Problem to work on
Write out every record again, exactly.

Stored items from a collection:
┌──

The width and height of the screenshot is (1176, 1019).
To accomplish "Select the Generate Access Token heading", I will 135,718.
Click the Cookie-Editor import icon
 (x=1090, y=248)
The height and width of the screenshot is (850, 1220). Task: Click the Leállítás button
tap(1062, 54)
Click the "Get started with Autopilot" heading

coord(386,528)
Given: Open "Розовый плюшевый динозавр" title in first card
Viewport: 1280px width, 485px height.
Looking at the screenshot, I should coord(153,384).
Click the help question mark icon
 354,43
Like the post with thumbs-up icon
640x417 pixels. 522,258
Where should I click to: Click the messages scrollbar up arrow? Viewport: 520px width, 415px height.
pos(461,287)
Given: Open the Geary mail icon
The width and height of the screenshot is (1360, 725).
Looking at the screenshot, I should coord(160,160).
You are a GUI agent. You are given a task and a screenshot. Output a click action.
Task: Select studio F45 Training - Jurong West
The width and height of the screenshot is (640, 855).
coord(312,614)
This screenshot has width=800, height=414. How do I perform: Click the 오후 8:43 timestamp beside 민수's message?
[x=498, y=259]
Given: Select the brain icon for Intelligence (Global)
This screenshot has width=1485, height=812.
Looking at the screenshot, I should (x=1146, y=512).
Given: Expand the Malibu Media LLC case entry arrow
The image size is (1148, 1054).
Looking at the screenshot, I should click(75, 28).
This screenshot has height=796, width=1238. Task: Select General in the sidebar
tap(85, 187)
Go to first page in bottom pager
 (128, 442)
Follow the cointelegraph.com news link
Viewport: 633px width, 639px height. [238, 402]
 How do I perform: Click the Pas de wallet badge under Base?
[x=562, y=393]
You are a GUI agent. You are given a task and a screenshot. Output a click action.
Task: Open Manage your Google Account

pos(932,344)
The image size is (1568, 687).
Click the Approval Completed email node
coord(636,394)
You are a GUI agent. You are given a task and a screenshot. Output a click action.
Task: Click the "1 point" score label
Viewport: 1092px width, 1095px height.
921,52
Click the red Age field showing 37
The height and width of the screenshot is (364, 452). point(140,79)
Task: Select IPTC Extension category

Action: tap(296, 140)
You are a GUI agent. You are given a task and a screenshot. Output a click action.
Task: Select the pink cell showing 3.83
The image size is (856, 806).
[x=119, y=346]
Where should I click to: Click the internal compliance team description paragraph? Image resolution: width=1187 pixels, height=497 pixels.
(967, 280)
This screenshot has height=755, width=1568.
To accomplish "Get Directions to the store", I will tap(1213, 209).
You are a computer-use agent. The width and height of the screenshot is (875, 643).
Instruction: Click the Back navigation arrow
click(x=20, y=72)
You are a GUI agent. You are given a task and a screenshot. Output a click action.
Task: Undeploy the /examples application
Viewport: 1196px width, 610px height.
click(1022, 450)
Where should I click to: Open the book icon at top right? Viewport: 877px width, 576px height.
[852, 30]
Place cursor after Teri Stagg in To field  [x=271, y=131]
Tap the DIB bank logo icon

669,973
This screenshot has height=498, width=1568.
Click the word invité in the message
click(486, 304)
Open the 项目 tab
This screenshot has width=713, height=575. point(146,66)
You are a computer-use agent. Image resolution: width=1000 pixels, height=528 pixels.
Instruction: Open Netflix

└──

Exercise result
The width and height of the screenshot is (1176, 1019).
To accomplish "Select the Generate Access Token heading", I will 135,718.
Click the Cookie-Editor import icon
 (x=1090, y=248)
The height and width of the screenshot is (850, 1220). Task: Click the Leállítás button
tap(1062, 54)
Click the "Get started with Autopilot" heading

coord(386,528)
Given: Open "Розовый плюшевый динозавр" title in first card
Viewport: 1280px width, 485px height.
Looking at the screenshot, I should coord(153,384).
Click the help question mark icon
 354,43
Like the post with thumbs-up icon
640x417 pixels. 522,258
Where should I click to: Click the messages scrollbar up arrow? Viewport: 520px width, 415px height.
pos(461,287)
Given: Open the Geary mail icon
The width and height of the screenshot is (1360, 725).
Looking at the screenshot, I should coord(160,160).
You are a GUI agent. You are given a task and a screenshot. Output a click action.
Task: Select studio F45 Training - Jurong West
The width and height of the screenshot is (640, 855).
coord(312,614)
This screenshot has width=800, height=414. How do I perform: Click the 오후 8:43 timestamp beside 민수's message?
[x=498, y=259]
Given: Select the brain icon for Intelligence (Global)
This screenshot has width=1485, height=812.
Looking at the screenshot, I should (x=1146, y=512).
Given: Expand the Malibu Media LLC case entry arrow
The image size is (1148, 1054).
Looking at the screenshot, I should click(75, 28).
This screenshot has height=796, width=1238. Task: Select General in the sidebar
tap(85, 187)
Go to first page in bottom pager
 (128, 442)
Follow the cointelegraph.com news link
Viewport: 633px width, 639px height. [238, 402]
 How do I perform: Click the Pas de wallet badge under Base?
[x=562, y=393]
You are a GUI agent. You are given a task and a screenshot. Output a click action.
Task: Open Manage your Google Account

pos(932,344)
The image size is (1568, 687).
Click the Approval Completed email node
coord(636,394)
You are a GUI agent. You are given a task and a screenshot. Output a click action.
Task: Click the "1 point" score label
Viewport: 1092px width, 1095px height.
921,52
Click the red Age field showing 37
The height and width of the screenshot is (364, 452). point(140,79)
Task: Select IPTC Extension category

Action: tap(296, 140)
You are a GUI agent. You are given a task and a screenshot. Output a click action.
Task: Select the pink cell showing 3.83
The image size is (856, 806).
[x=119, y=346]
Where should I click to: Click the internal compliance team description paragraph? Image resolution: width=1187 pixels, height=497 pixels.
(967, 280)
This screenshot has height=755, width=1568.
To accomplish "Get Directions to the store", I will tap(1213, 209).
You are a computer-use agent. The width and height of the screenshot is (875, 643).
Instruction: Click the Back navigation arrow
click(x=20, y=72)
You are a GUI agent. You are given a task and a screenshot. Output a click action.
Task: Undeploy the /examples application
Viewport: 1196px width, 610px height.
click(1022, 450)
Where should I click to: Open the book icon at top right? Viewport: 877px width, 576px height.
[852, 30]
Place cursor after Teri Stagg in To field  [x=271, y=131]
Tap the DIB bank logo icon

669,973
This screenshot has height=498, width=1568.
Click the word invité in the message
click(486, 304)
Open the 项目 tab
This screenshot has width=713, height=575. point(146,66)
You are a computer-use agent. Image resolution: width=1000 pixels, height=528 pixels.
Instruction: Open Netflix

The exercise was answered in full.